The documentation talks about it -
"(Sometimes in data-entry applications Enter does the same as Tab; this can easily be achieved in Qt by implementing an event filter.) " ,

but there is no example or other documentation to explain how to change the the key press from Qt::Key_Enter to Qt::Key_Tab. There is only the generic "// special tab handling here" comment where code should be to illustrate what the text has already given as an example.

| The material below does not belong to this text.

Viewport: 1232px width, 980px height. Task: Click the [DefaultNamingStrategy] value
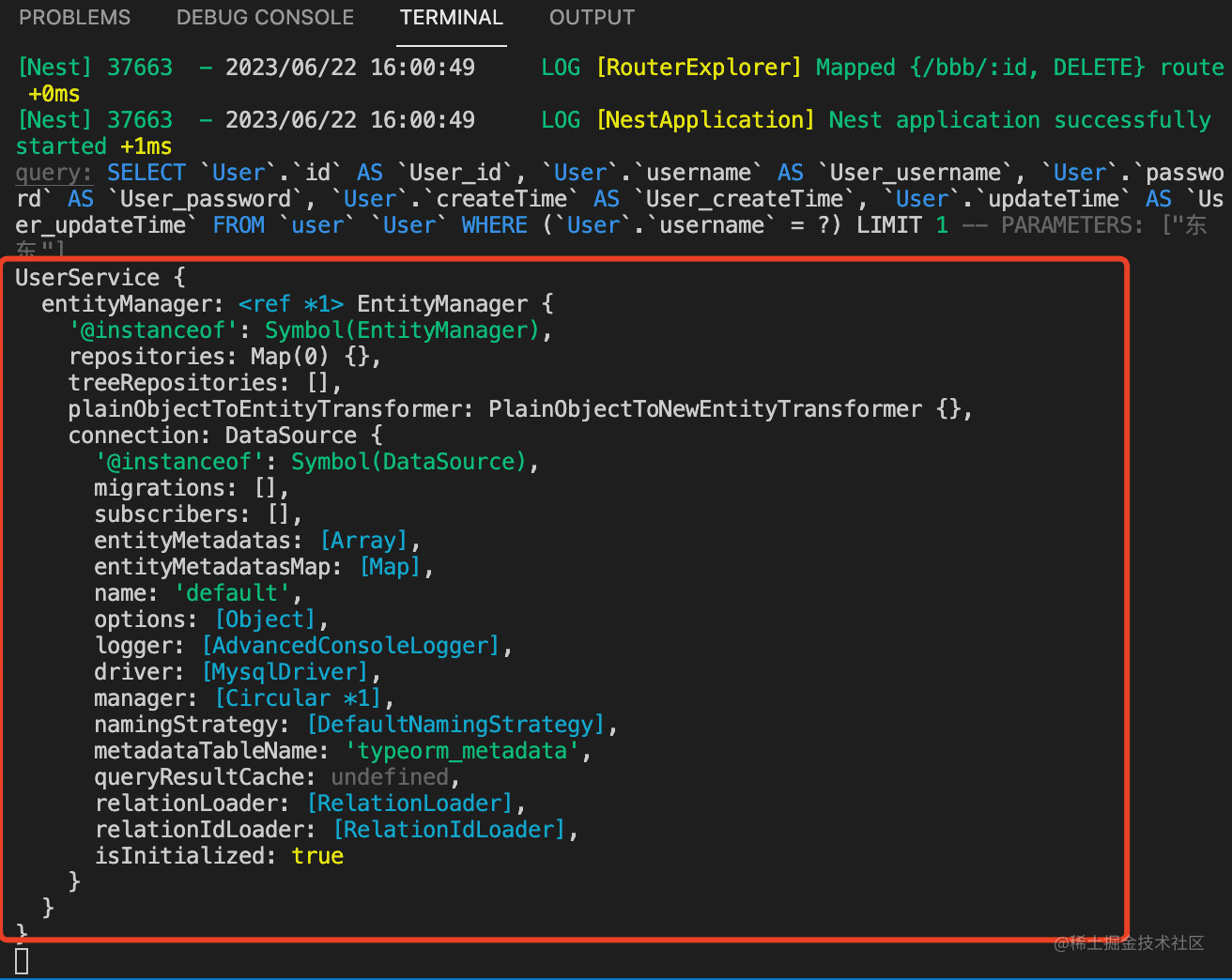point(455,725)
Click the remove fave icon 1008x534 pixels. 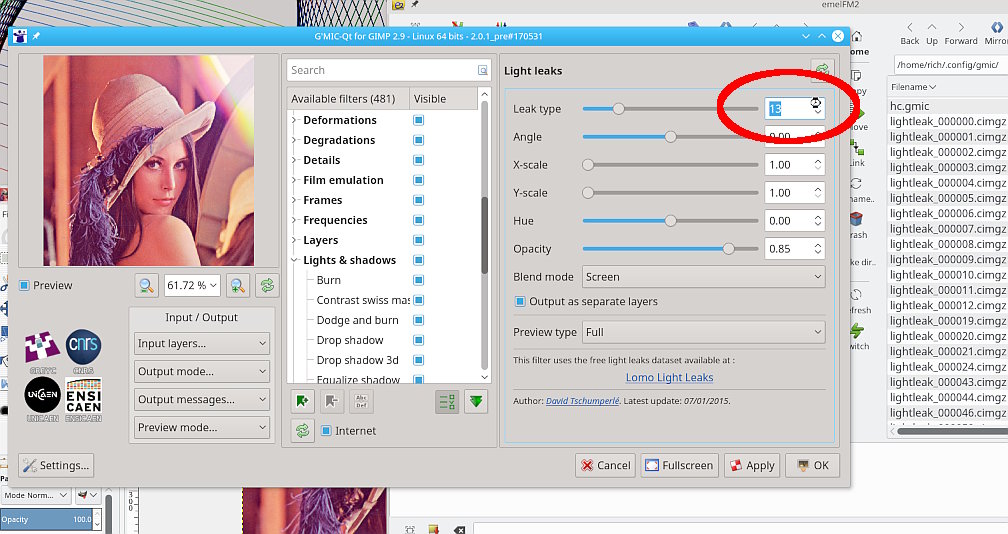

I thought I could return the Qt:Key_Tab value but the return must be an event not a value. I don't think issuing another keypress with the QKeyPress or QEvent is right, so what is appropriate for this situation?

jpn
27th July 2007, 19:39
Perhaps I overlooked something but I think you might have just found a bug in the docs. The described behaviour is fairly possible with QWidget::focusNextPrevChild() BUT it's protected so actually one needs to reimplement the key press event handler, not to install an event filter:


myTextEdit->setTabChangesFocus(true);

void MyTextEdit::keyPressEvent(QKeyEvent* event)
{
if (event->key() == Qt::Key_Return)
{
focusNextPrevChild(true);
}
else
{
QTextEdit::keyPressEvent(event);
}
}

ad5xj
27th July 2007, 20:30
Implementing your code in this way is not the whole story is it? I mean this code:

void txtName::keyPressEvent(QKeyEvent* event)
{
if (event->key() == Qt::Key_Return))
{
focusNextPrevChild(true);
}
else
{
QTextEdit::keyPressEvent(event);
}
}


causes an error because it does not know that txtName is an object on my MainWindow. - "Error:Undeclared first use". Plus the focusNextPrevChild(true) statement draws an error that is similar. What am I missing?

jpn
27th July 2007, 20:32
What you need is a QTextEdit subclass:


class MyTextEdit : public QTextEdit
{
public:
...
protected:
void keyPressEvent(QKeyEvent* event);
...
};

ad5xj
28th July 2007, 17:42
Ok, the TextEdit is subclassed and now it does not show up on my MainForm. It is in a QFrame container. If I issue a show() it is a separate window and the setTabOrder() gives a debug message about two different windows. Whatz up with that?

marcel
28th July 2007, 19:14
I don't know. Probably something wrong in other part of the code. Can you post it?

joshlareau
30th July 2007, 16:20
Has anyone considered using the QShortcut class to handle intercepting keyboard shortcuts? I had a table widget that was "stealing" the enter and tab keys from me and I got around the problem by using QShortCut as follows:

//Intercept the CTRL-TAB key from the table widget
QShortcut* shortcutTabKey;
shortcutTabKey = new QShortcut( QKeySequence( tr("Ctrl+TAB") ), m_tableWidget );
connect( shortcutTabKey, SIGNAL( activated() ), this, SLOT( OnTableShortCutTabKey() ) );

Hopefully this helps someone, as it seems easier than overriding QWidget::event.

macias
31st July 2007, 16:45
The documentation talks about it -
"(Sometimes in data-entry applications Enter does the same as Tab; this can easily be achieved in Qt by implementing an event filter.) " ,


This is quite opposite to what you want to achieve. In your case you have to kill filter because it is already installed -- read about tab handling, it is a special key for focus switching.

have a nice day, bye

Michiel
31st July 2007, 17:18
It might be as simple as this (event filter function frame taken from the docs):


bool FilterObject::eventFilter(QObject *object, QEvent *event)
{
if (object == target && event->type() == QEvent::KeyPress) {
QKeyEvent *keyEvent = static_cast<QKeyEvent *>(event);
if (keyEvent->key() == Qt::Key_Enter) {
*keyEvent = QKeyEvent(Qt::Key_Tab);
}
}
return false;
}

Seems that the QKeyEvent lacks a setKey() function. But I'd think the event parameter is not non-const for nothing.